TASK DETAILS: Search the entries for the line containing "This screenshot has". Repeat it, then every line after it, exactly through the final line.

INFORMATION:
+ + + + + + +
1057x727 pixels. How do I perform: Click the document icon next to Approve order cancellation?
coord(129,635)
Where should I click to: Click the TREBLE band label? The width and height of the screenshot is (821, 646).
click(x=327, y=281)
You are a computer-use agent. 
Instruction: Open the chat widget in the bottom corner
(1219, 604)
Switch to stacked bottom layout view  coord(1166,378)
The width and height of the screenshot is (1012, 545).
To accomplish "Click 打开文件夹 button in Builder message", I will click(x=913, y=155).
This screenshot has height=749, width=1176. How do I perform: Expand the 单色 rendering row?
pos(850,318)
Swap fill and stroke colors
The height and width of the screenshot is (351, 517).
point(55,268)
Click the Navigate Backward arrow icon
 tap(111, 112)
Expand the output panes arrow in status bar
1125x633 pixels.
+ + + + + + +
TASK SOLUTION:
This screenshot has height=749, width=1176. How do I perform: Expand the 单色 rendering row?
pos(850,318)
Swap fill and stroke colors
The height and width of the screenshot is (351, 517).
point(55,268)
Click the Navigate Backward arrow icon
 tap(111, 112)
Expand the output panes arrow in status bar
1125x633 pixels.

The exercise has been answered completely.